[[ RECORD EXTRACTS, beginning ]]

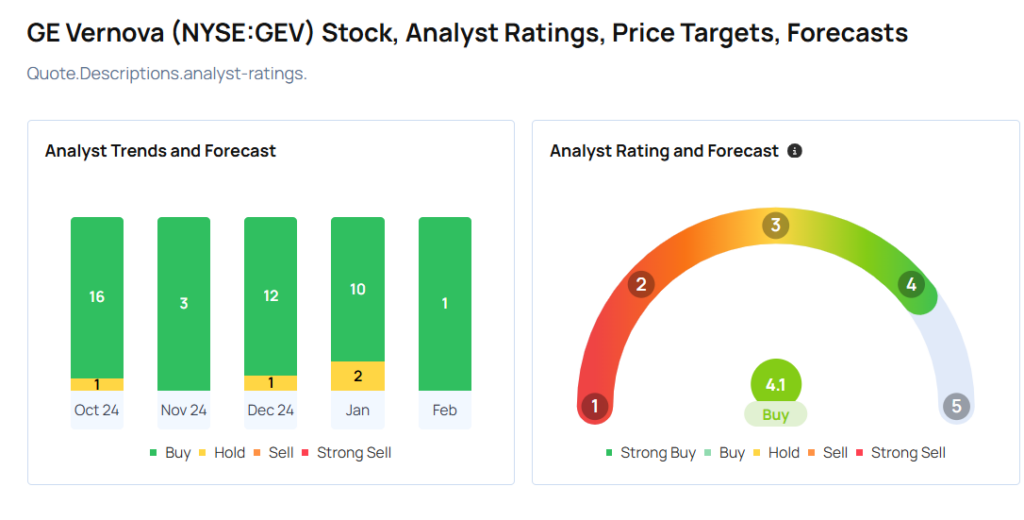Click gauge marker number 3
Screen dimensions: 1024x520
point(774,225)
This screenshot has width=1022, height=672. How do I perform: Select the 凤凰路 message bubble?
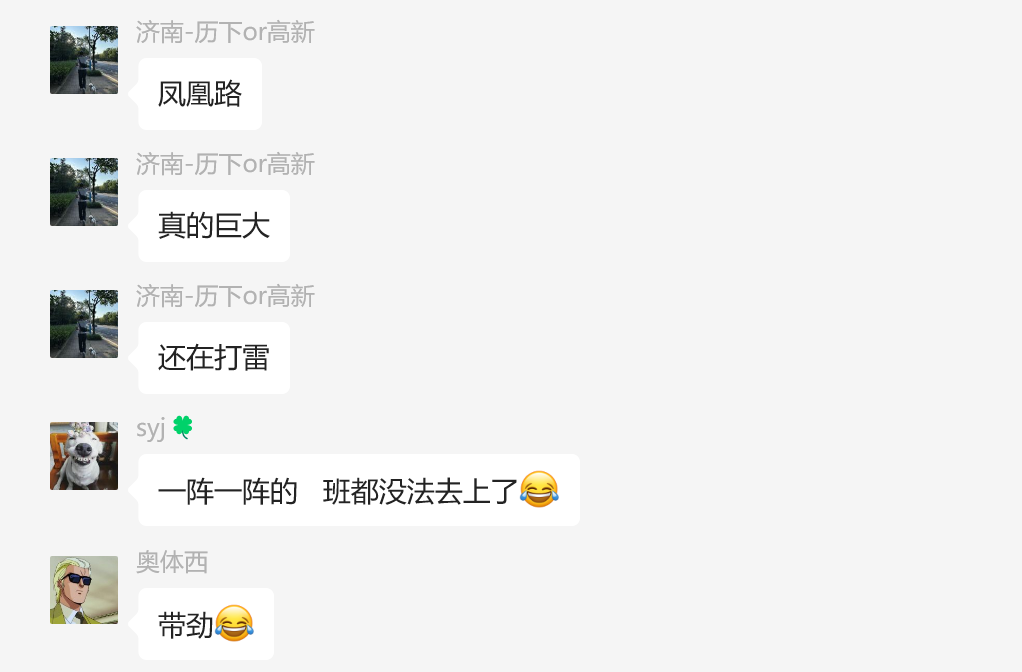click(200, 94)
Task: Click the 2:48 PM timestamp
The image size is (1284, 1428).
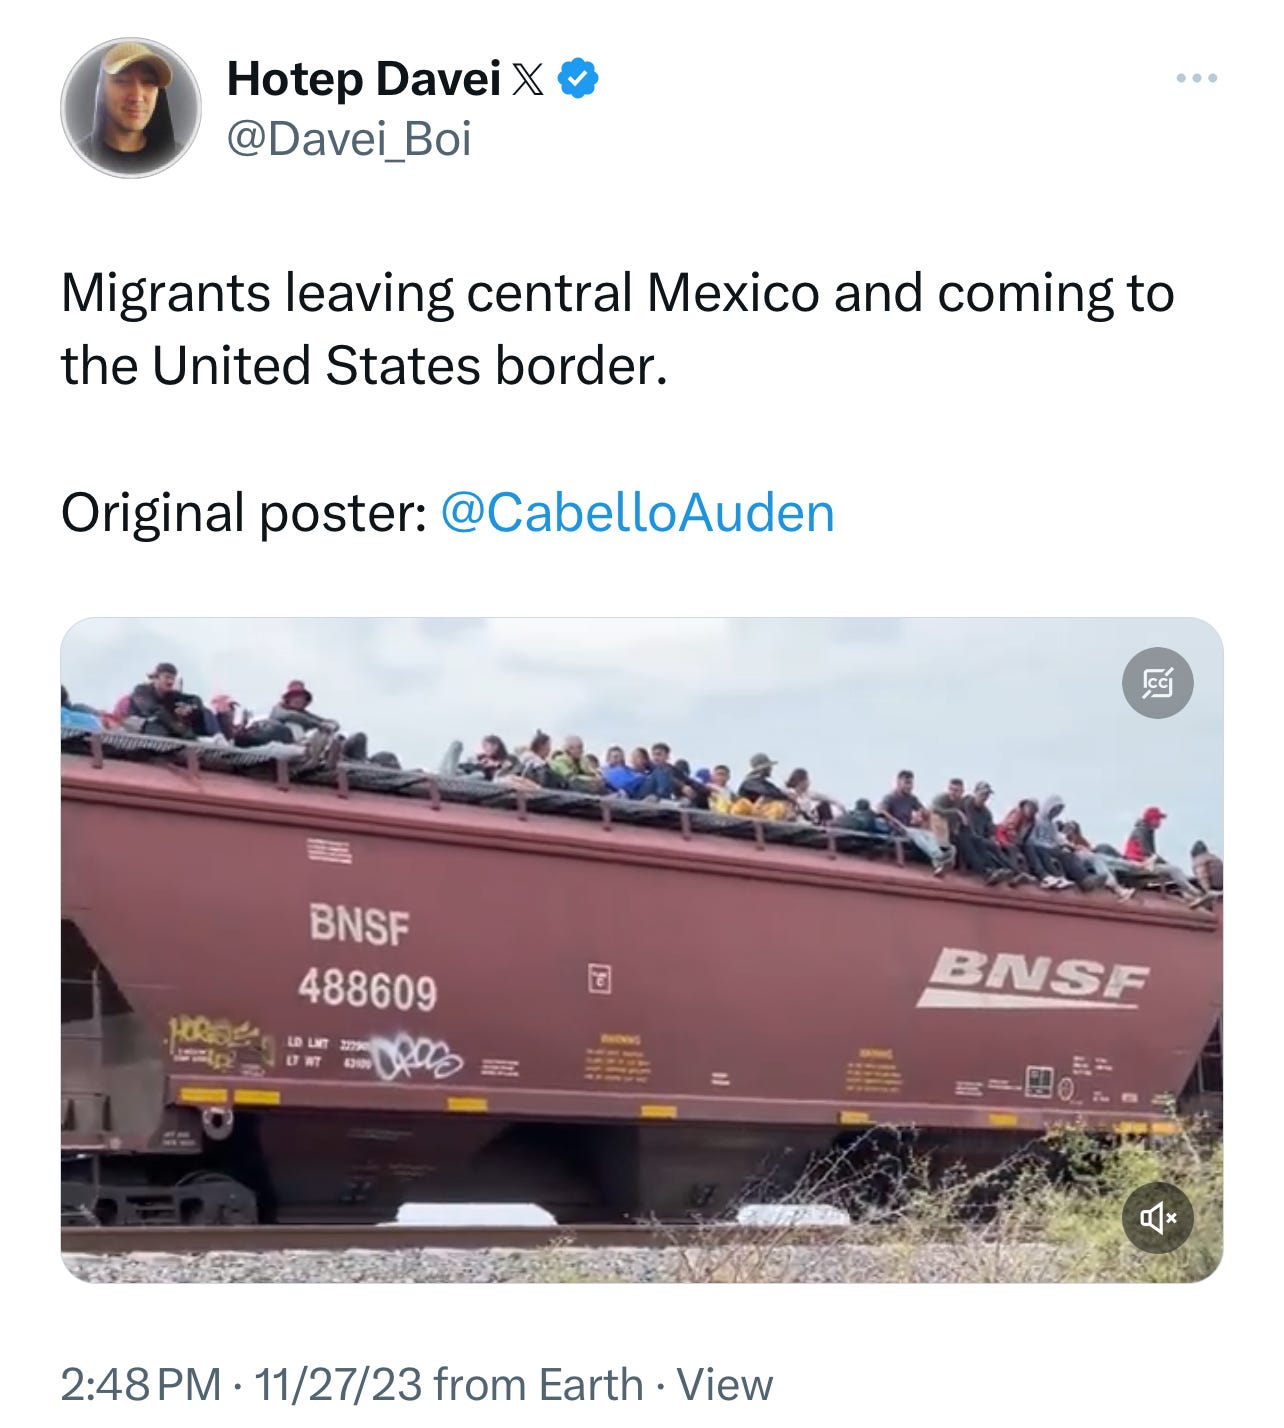Action: pos(141,1385)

[[ RECORD EXTRACTS, end ]]

EXERCISE BRIEF: Nothing but the lines from the one containing "This screenshot has" through the final line of the records, both included and copied exactly, should appear in the answer; pictures stay out.

EXPECTED OUTPUT:
This screenshot has width=1022, height=672. How do I perform: Select the 凤凰路 message bubble?
click(200, 94)
Task: Click the 2:48 PM timestamp
The image size is (1284, 1428).
Action: pos(141,1385)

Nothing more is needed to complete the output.